Catalytic mechanism of the dehydrogenation of ethylbenzene over Fe-Co/Mg(Al)O derived from hydrotalcites

Catalytic mechanism of ethylbenzene dehydrogenation over Fe-Co/Mg(Al)O derived from hydrotalcites has been studied based on the XAFS and XPS catalyst characterization and the FTIR measurements of adsorbed species. Fe-Co/Mg(Al)O showed synergy, whereas Fe-Ni/Mg(Al)O showed no synergy, in the dehydrogenation of ethylbenzene. Ni species were stably incorporated as Ni²⁺ in the regular sites in periclase and spinel structure in the Fe-Ni/Mg(Al)O. Contrarily, Co species exists as a mixture of Co³⁺/Co²⁺ in the Fe-Co/Mg(Al)O and was partially isolated from the regular sites in the structures with increasing the Co content. Co addition enhanced Lewis acidity of Fe³⁺ active sites by forming Fe³⁺-O-Co ^3+/2+(1/1) bond, resulting in an increase in the activity. FTIR of ethylbenzene adsorbed on the Fe-Co/Mg(Al)O clearly showed formations of C-O bond and π-adsorbed aromatic ring. This suggests that ethylbenzene was strongly adsorbed on the Fe³⁺ acid sites via π-bonding and the dehydrogenation was initiated by α-H⁺ abstraction from ethyl group on Mg²⁺-O^2- basic sites, followed by C-O-Mg bond formation.
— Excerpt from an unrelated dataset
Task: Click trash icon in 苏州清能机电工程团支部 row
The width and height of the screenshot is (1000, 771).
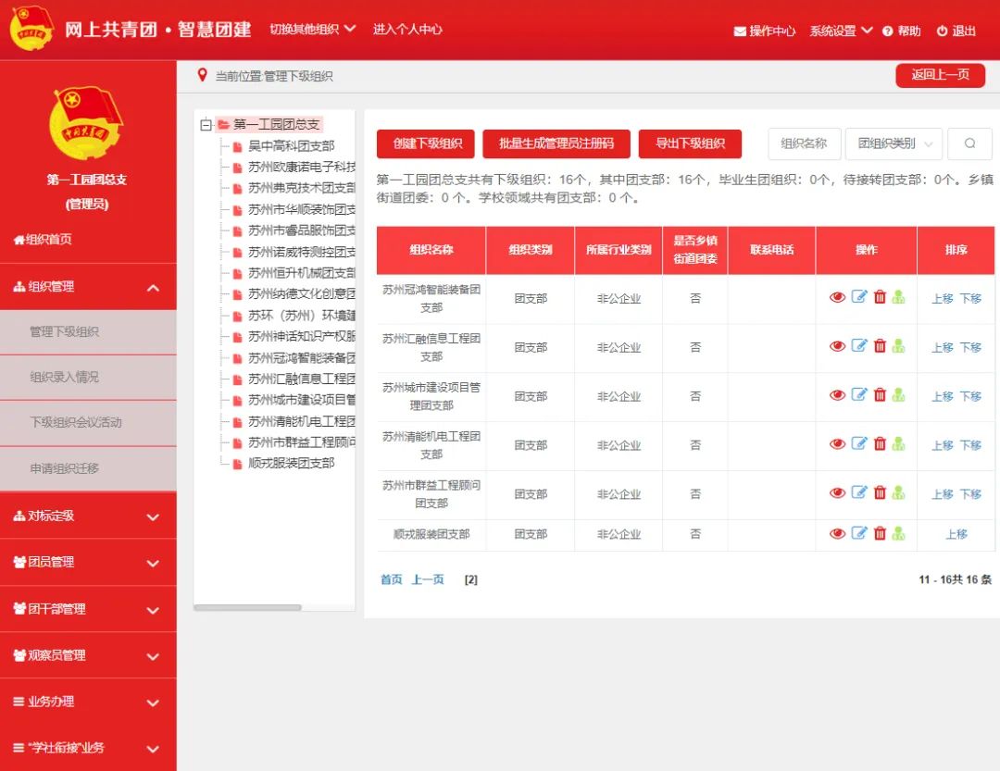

The α-H⁺ abstraction by O^2-(-Mg ²⁺) was likely followed by β-H abstraction, leading to the formations of styrene and H₂. Such catalytic mechanism by the Fe ³⁺ acid-O^2-(-Mg²⁺) base couple and the Fe ³⁺/Fe²⁺ reduction-oxidation cycle was further assisted by Co³⁺/Co²⁺, leading to a good catalytic activity for the dehydrogenation of ethylbenzene.